Throwing out lobster shells

We're all on a mission to reduce food waste, right? Or at least, we should be. This means finding alternative ways to use what we generally think of as food "scraps." After you cook your lobster, you may think that the pieces of the shell you remove are good for nothing but the trash or maybe the compost, if that's available in your area. However, throwing away your lobster shells is actually a huge waste of flavor. And since lobster can be so expensive, you really want to make sure you're using as much of it as possible.

That's why HuffPost says that tossing out your lobster shells is one of the biggest lobster-cooking mistakes you can make. Instead of doing that, they suggest sauteing the shells and legs with oil, which will leave you with a super flavorful fat that you can then add to all kinds of dishes. Alternatively, you could also boil the shells and scraps to make a lovely, rich broth that you can use in all types of seafood dishes, starting with classic seafood stews and chowder, for instance. So, don't waste those delicious ingredients! Make something with them that you can enjoy for yet another lobster-infused meal down the road.
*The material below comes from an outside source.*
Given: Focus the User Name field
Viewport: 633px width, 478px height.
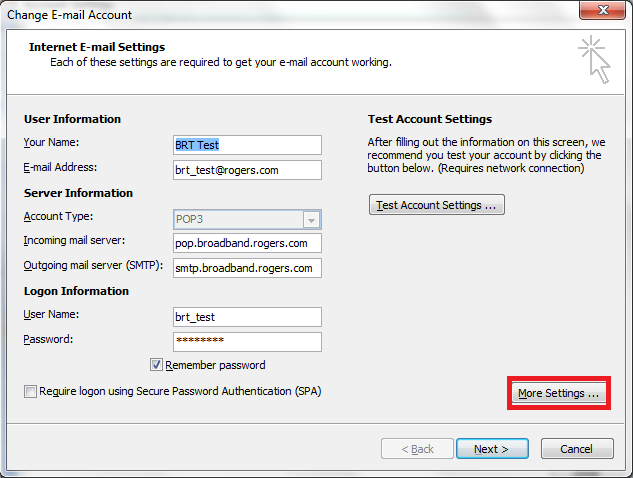Looking at the screenshot, I should (x=246, y=317).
Using too many extraneous ingredients

Lobster costs a lot of money for a reason. Its light, fresh taste is unparalleled and it should really be the highlight of your plate. Just think of a traditional lobster roll, which is usually served with either mayo or butter but not a whole lot else. However, if you're used to cooking other types of meat, you may be tempted to add a ton of other ingredients to the dish to up the flavor ante. According to HuffPost, though, this is not the method you should take if you truly want to enjoy your lobster for the unique flavor it brings to the table.

Since lobster is so light, it can easily be covered up by other ingredients. Unless you have a specific dish in mind, you don't need to be mixing a ton of sauces or tossing your lobster with a bunch of subpar ingredients, anyway. Instead, you should just let this fantastic ingredient speak for itself and prepare it with as little culinary competition as possible.

Forgetting to save the tomalley

When you order lobster at a restaurant, you're probably not getting the whole animal. Instead, a chef will likely pick out the most prized pieces and present those to you. But when you get to cook a lobster for yourself at home, you'll notice that there are other nooks and crannies from which you can pull delicious, savory meat. In that spirit, one part of the lobster you may not have tried before if you haven't made it at home is the tomalley. Per Thrillist, tomalley is actually the lobster's liver, which appears as a soft greenish area near the animal's tail.

Tomalley is known for having a super strong flavor and a very creamy texture. Quite a few people in the know really love this part of the lobster, so make sure you don't throw it away when you're done cooking. Instead, save it and give tomalley a try, perhaps served up on some bruschetta or crackers. While some admittedly dislike it, others think that tomalley is one of the best parts of lobster. Who knows? It may become your new favorite too.